Chills, hot flushes, and menstrual irregularities: these are the side effects that GLP-1 drug labels do not currently list, and they show up clearly in a new analysis of 410,198 Reddit posts written by people taking semaglutide or tirzepatide in everyday life.
The work, published in Nature Health by a team based at the University of Pennsylvania's School of Engineering and Applied Science, is one of the largest social-media pharmacovigilance studies of the GLP-1 drug class to date. It treats Reddit not as a source of medical truth, but as a megaphone for the patient experience that randomized trials structurally undersample: thousands of people describing, in their own words, what a drug did to their body.
The dataset covers posts from May 2019 through June 2025 that mention either semaglutide (sold as Ozempic for type 2 diabetes and Wegovy for weight management) or tirzepatide (sold as Mounjaro and Zepbound). 67,008 unique Reddit users self-identified as taking one of the drugs. 43.5% of those users described at least one side effect, according to the team's natural-language processing pipeline.
The recognized cluster dominated. Nausea at 36.9%, fatigue at 16.7%, vomiting at 16.3%, constipation at 15.3%, and diarrhea at 12.6% were the most common complaints. These mirror the gastrointestinal profile that has shown up in the clinical trial literature and on the drugs' FDA labels. Anyone who has read the prescribing information for Ozempic or Wegovy will recognize the list.
The genuinely new material sits elsewhere. The researchers flag two clusters of symptoms that patients describe repeatedly but that are not well represented in current labeling or in the trial record: reproductive effects, including menstrual irregularities, and temperature-related effects, including chills and hot flushes. The paper's authors describe these as "potentially unrecognized" adverse events, a careful phrase, and stop short of claiming causality.
That distinction matters. The Penn team is not alleging that the FDA or the manufacturers concealed known side effects. They are documenting a coverage gap between the patient experience and the trial-derived label, and proposing a method to surface it at scale. "This study provides early real-world evidence of adverse events not adequately captured in current GLP-1 RA labeling," the authors write, in language that researchers, not the press, chose. The contribution is methodological. It is a way to listen to 410,000 patient voices at once.
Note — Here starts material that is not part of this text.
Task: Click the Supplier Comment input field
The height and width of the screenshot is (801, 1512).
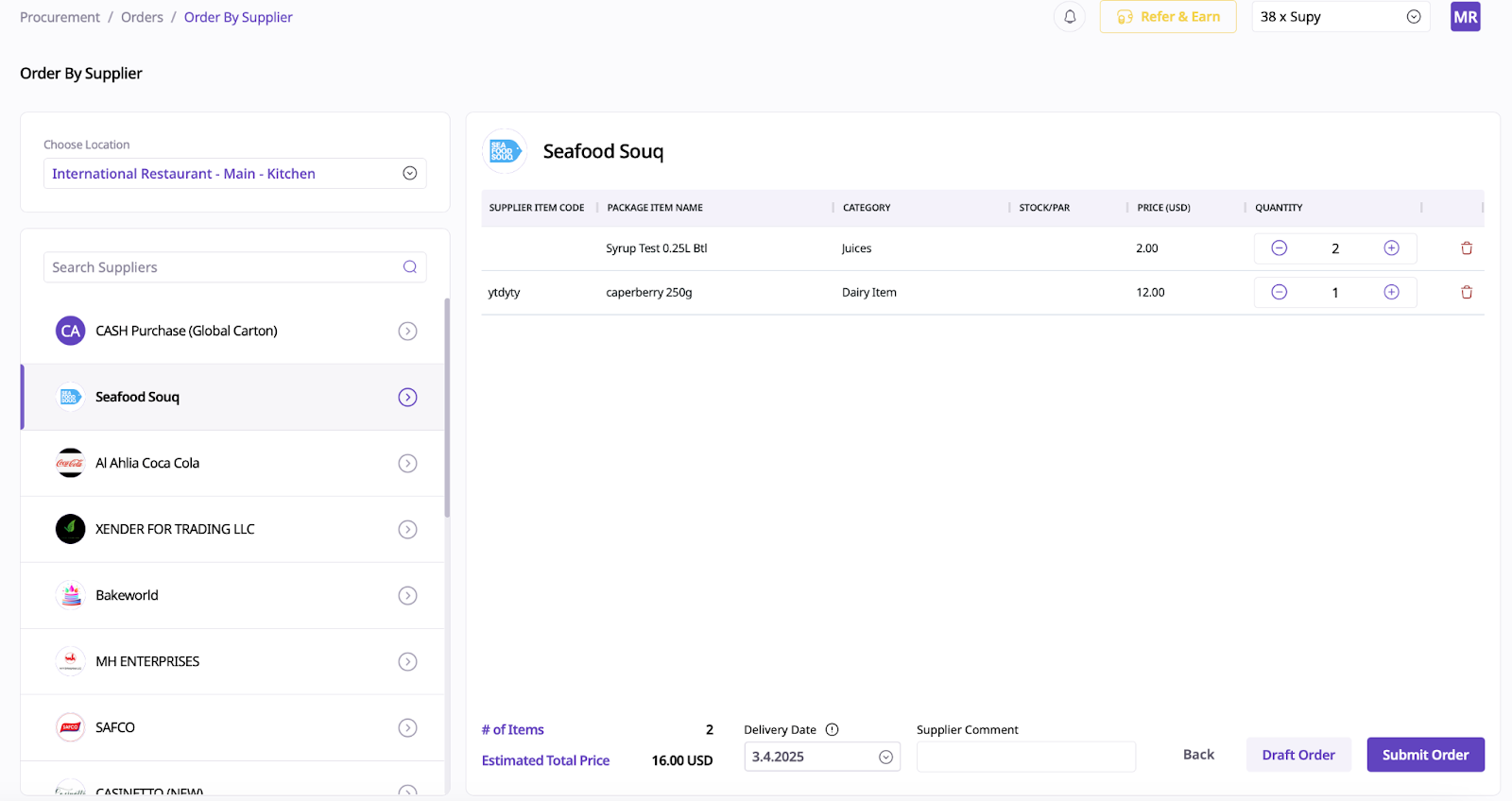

The mechanics are worth understanding. The team built a text-analysis pipeline that ingests Reddit posts mentioning the drugs, identifies users who describe personal use, and clusters the side effects they report. The methodology and code are public on GitHub, and the lead researcher's academic page lists Penn Engineering as the institutional home. The intent is complement, not replacement. The authors frame social-media pharmacovigilance as an early-warning layer that runs alongside, and feeds questions into, traditional safety surveillance systems like the FDA's FAERS database. A patient reporting chills on Reddit is not a confirmed adverse drug reaction. It is, however, a signal at a population scale that no pre-approval trial can match.
That scale is the second thing the press has consistently underplayed. The dominant "AI finds hidden side effects" framing treats the model as the protagonist. The model is a tool. The data is anonymous, voluntary patient speech, written by people describing what happened to their bodies in the months after starting a drug. The AI is just the part that makes the data legible to a regulator.
It is also worth saying what the study does not do. It does not establish that chills, hot flushes, or menstrual irregularities are caused by GLP-1 drugs. The data is self-reported, the population is selected (Reddit users are not a representative sample of all patients), and the symptom clusters are associations, not causal findings. Medical News Today's coverage of the paper notes the same boundary, and the authors themselves emphasize it. The ScienceDaily summary of the release repeats the institutional framing, so the responsible version of this story is straightforward: the paper is a methodological contribution, the new signal is real but preliminary, and the symptom categories the trial pipeline missed are the part the field should now investigate properly.
The next move belongs to the people who run those follow-up investigations. If reproductive and temperature-related effects are real, structured post-market surveillance and reproductive-health sub-studies are how the field finds out. The Penn team has handed regulators and academic pharmacovigilance groups a candidate list, drawn from 410,000 people who took the time to write about it. Whether the labels eventually update will depend on what those investigators do next, not on what an AI found in a corpus.